You are viewing a free preview of this lesson.
Subscribe to unlock all 10 lessons in this course and every other course on LearningBro.
What is Observability
What is Observability
Observability is the ability to understand the internal state of a system by examining its external outputs — metrics, logs, and traces. It originates from control theory and has become a foundational discipline in modern software engineering, enabling teams to diagnose problems, understand behaviour, and improve reliability.
Monitoring vs Observability
These terms are often used interchangeably, but they represent different approaches:
| Aspect | Monitoring | Observability |
|---|---|---|
| Approach | Predefined checks and thresholds | Exploratory, ask arbitrary questions |
| Focus | Known failure modes | Unknown unknowns |
| Signals | Dashboards and alerts | Metrics, logs, traces — correlated |
| Question | "Is the system up?" | "Why is it behaving this way?" |
Monitoring tells you when something is wrong. Observability helps you understand why.
The Three Pillars
Observability is commonly described in terms of three pillars:
1. Metrics
Numeric measurements collected over time — CPU usage, request latency, error rates. Metrics are cheap to store and ideal for alerting.
http_requests_total{method="GET", status="200"} 14523
2. Logs
Timestamped, immutable records of discrete events — application errors, audit trails, debug output.
{
"timestamp": "2025-03-15T10:23:45Z",
"level": "ERROR",
"service": "payment-api",
"message": "Failed to charge card",
"trace_id": "abc123def456"
}
3. Traces
Records of a request's journey through a distributed system, showing timing and dependencies across services.

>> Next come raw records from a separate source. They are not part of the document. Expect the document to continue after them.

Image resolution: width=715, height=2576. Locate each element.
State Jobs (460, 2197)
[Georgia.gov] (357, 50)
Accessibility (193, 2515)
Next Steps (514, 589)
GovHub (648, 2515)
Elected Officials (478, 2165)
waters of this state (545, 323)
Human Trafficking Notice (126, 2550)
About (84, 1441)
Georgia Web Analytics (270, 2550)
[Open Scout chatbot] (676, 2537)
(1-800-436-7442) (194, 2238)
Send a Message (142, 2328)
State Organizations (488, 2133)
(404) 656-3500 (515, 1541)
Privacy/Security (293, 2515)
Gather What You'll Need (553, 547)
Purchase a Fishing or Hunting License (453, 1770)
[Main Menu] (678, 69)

[Frontend] → [API Gateway] → [Payment Service] → [Database]
12ms 3ms 45ms 8ms
Beyond the Three Pillars
Modern observability extends beyond metrics, logs, and traces:
- Profiling — continuous profiling of CPU, memory, and goroutines in production
- Events — deployment markers, feature flag changes, incident annotations
- Real User Monitoring (RUM) — client-side performance data from browsers and mobile apps
- Synthetic monitoring — automated checks that simulate user journeys
Why Observability Matters
In modern distributed systems (microservices, Kubernetes, serverless), failures are:
- Inevitable — hardware fails, networks partition, code has bugs
- Complex — a single request may traverse dozens of services
- Emergent — novel failure modes arise from service interactions
Without observability, you are flying blind. With it, you can:
- Detect issues before users are impacted
- Diagnose root causes quickly during incidents
- Understand system behaviour under load
- Optimise performance and resource usage
- Validate changes after deployments
Tip: Observability is not a product you buy — it is a property of your system that you build into your architecture from the start.
Key Terminology
| Term | Definition |
|---|---|
| Telemetry | Data emitted by a system about its behaviour (metrics, logs, traces) |
| Instrumentation | The code that generates telemetry data |
| Cardinality | The number of unique values for a label or tag — high cardinality increases storage costs |
| Dimensionality | The number of labels or tags attached to a data point |
| SLI | Service Level Indicator — a quantitative measure of service behaviour |
| SLO | Service Level Objective — a target value for an SLI |
| MTTD | Mean Time to Detect — how long it takes to notice a problem |
| MTTR | Mean Time to Resolve — how long it takes to fix a problem |
The Observability Landscape
The observability ecosystem includes many tools and standards:
| Category | Examples |
|---|---|
| Metrics | Prometheus, Datadog, Grafana Mimir, InfluxDB |
| Logging | Elasticsearch (ELK), Loki, Splunk, Fluentd |
| Tracing | Jaeger, Zipkin, Tempo, Honeycomb |
| All-in-one | Datadog, New Relic, Dynatrace, Grafana Cloud |
| Standards | OpenTelemetry, StatsD, Prometheus exposition format |
OpenTelemetry (OTel) is emerging as the industry standard for instrumentation, providing vendor-neutral APIs, SDKs, and collectors for all three pillars.
Summary
Observability is the practice of understanding system behaviour through telemetry data — metrics, logs, and traces. Unlike traditional monitoring that checks for known issues, observability lets you explore unknown problems in complex distributed systems. In the following lessons, we will dive deep into each pillar, learn the tools of the trade, and build a complete observability stack.